To this day I am still trying to comprehend what happened and why it had to happen to me. I would never wish this on anyone, but I just wish it didn't have to happen to me!!! I love and miss you so much baby boy!!!

Thursday, December 9, 2010

Juanito's Birthday Giveaway!

With Juanito's birthday fast approaching (Dec. 29th) I thought I should get a post up about it. As all of you know we have started Juanito's Wish in honor of our son. We make and fill memory boxes to donate to rural hospitals for grieving parents. When I had Juanito I had no idea what to expect after his birth. Other than my cousin who lost a baby boy 1 month prior to myself nobody in my family had ever lost a baby to stillbirth. Here in Utah in the larger hospitals there is a program set in place for parents who lose a child. A representative from this organization comes in and takes care of all the parent's needs. Not to mention send them home with tons of things to remember their baby by. This organization took such good care of us and they eased the pain we were feeling at that time. My cousin was not given those opportunities and I never want to have that happen to another grieving mother again, so Juanito's Wish makes and fills the memory boxes to donate to those hospitals who do not have an organization in place.
Here are a few pictures of 2 of the boxes that have been donated so far.

In hopes to raise more money for the cause I have decided to hold several giveaways. I have been given gift cards (Cold Stone Ice Cream, Target, Jamba Juice, Walmart and a few others that are still pending their arival) crafting supplies/scrapbooking supplies and figurines to give away and I can't wait to do so!!! I will keep the giveaway open until January 10th. With all the upcoming holidays I figured that I needed to give a little extra time. One big prize will be given away on Juanito's Birthday for anyone who has entered and the remaining will be done the evening of January 10th.
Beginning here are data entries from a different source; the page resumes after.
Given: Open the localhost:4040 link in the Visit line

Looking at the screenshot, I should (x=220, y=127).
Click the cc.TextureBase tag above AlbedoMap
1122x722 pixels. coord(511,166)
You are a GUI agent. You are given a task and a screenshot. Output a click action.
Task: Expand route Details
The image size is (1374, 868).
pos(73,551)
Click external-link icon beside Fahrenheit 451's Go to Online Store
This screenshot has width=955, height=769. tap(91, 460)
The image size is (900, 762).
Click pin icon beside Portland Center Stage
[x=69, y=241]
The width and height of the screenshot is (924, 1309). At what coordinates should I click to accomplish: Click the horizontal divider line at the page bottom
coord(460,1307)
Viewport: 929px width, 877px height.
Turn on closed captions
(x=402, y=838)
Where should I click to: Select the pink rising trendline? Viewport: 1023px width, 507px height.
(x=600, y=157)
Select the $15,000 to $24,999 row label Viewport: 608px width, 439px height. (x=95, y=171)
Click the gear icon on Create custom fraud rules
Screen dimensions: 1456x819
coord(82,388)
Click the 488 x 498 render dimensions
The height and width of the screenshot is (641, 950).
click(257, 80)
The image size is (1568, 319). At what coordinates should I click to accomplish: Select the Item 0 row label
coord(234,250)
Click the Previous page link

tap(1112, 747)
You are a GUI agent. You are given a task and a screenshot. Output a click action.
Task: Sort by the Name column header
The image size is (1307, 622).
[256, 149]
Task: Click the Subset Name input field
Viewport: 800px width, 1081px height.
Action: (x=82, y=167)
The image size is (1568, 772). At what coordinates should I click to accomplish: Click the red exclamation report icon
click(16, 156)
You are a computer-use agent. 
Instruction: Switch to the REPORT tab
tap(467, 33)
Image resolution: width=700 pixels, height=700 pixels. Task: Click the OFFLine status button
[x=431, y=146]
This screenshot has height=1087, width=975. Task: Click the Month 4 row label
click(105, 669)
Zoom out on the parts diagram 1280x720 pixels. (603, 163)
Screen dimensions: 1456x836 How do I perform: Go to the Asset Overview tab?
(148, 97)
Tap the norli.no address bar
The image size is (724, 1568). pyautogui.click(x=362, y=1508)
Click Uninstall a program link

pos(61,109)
There are 2 ways to enter for these giveaways.
1. Post about Juanito's upcoming birthday and giveaway on your blog for 1 entry.
2. Make a donation. Every dollar donated equals 1 entry. So $5=5 entries.
There is a Chip In button in the upper right hand column of this blog . It will direct you to Paypal where your donation can be made securely.
Once you have made your donation or blogged about the giveaway please leave me a comment telling me how much you donated or a link to your blog and I will put you in for the entries.